Zwölf Maßnahmen befähigen zum Agieren im Netz

Digitale Bildung und Teilhabe

Caritas-Jubiläumsspende Bamberg 2021

Spendenprojekte in der Umsetzung

Autismus-Kompetenzzentrum Oberfranken

Online-Beratung soll
auch nach Corona ein
Angebot bleiben

Fachdienst Migration

Digitale Teilhabe für
Geflüchtete und Menschen
mit Migrationserfahrung

Bericht lesen

Menschen, denen der Zugang zu digitalen Angeboten erschwert ist, die Nutzung erleichtern: Das will das Projekt „Digitale Bildung und Teilhabe“. Der Caritasverband für die Erzdiözese Bamberg hat es zu seinem 100jährigen Bestehen auf den Weg gebracht. Im Rahmen des Projekts fördert er Maßnahmen vor Ort, die ganz konkret Menschen Hilfestellung leisten, die in unserer zunehmend digitalisierten Welt benachteiligt sind.

Nach einer ersten Antragsrunde hat eine Jury zwölf Maßnahmen ausgewählt, die eine Förderung erhalten.

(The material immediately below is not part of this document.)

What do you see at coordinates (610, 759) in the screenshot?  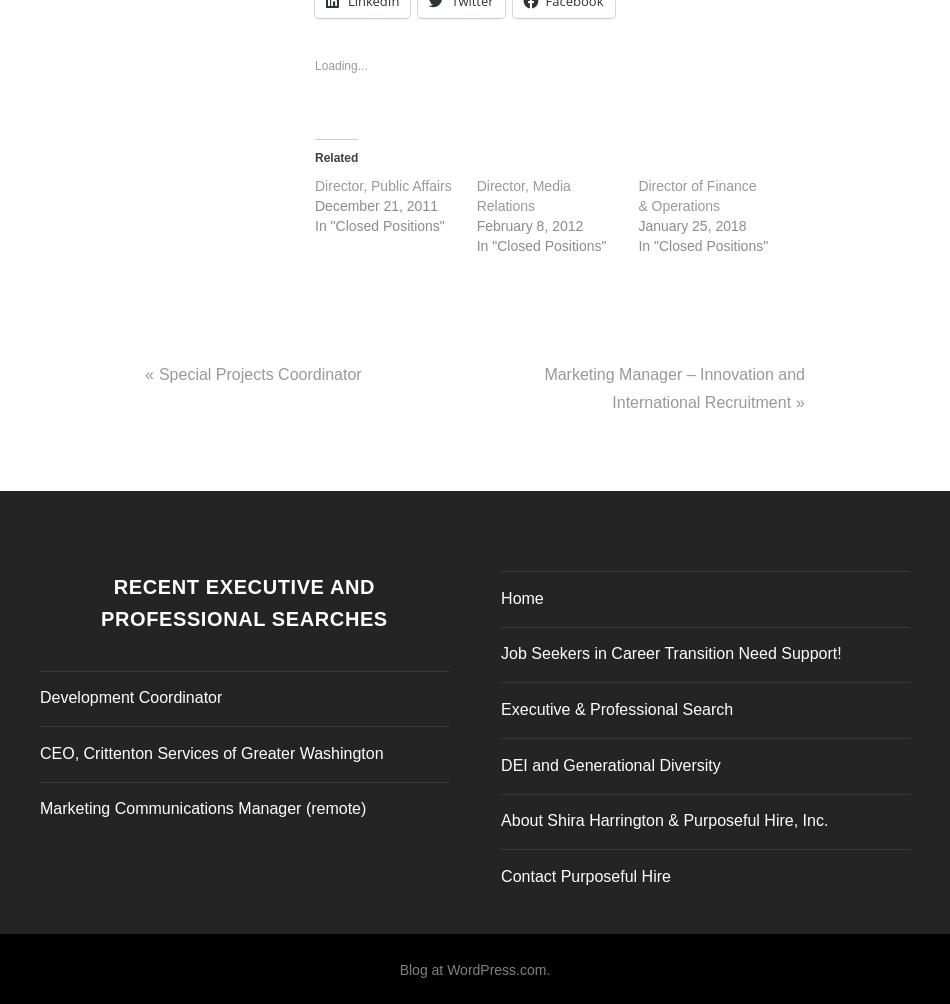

Sie richten sich an ganz unterschiedliche Personenkreise, denen aber eines gemeinsam ist: Sie tun sich schwer mit Internet, PC, Smartphone und Co.

Das Projekt

An mehreren Standorten in unserer Erzdiözese werden daher Schulungen im Umgang mit den elektronischen Hilfsmitteln angeboten:

So bietet das Büro für Altersfragen in Veitsbronn, ein Dienst der Caritas Fürth, dreitägige Kurse für Senioren an. An jeweils drei Stunden pro Tag sollen Hürden und Hemmnisse im Umgang mit dem PC und dem lnternet abgebaut werden. Ziel ist, dass die Teilnehmenden Grundkenntnisse in einem Textprogramm erwerben, Bestellungen im Internet aufgeben und an Videokonferenzen teilnehmen können. Das Projekt fördert die Anschaffung von Geräten für den Unterricht und das Honorar für die Lehrkraft.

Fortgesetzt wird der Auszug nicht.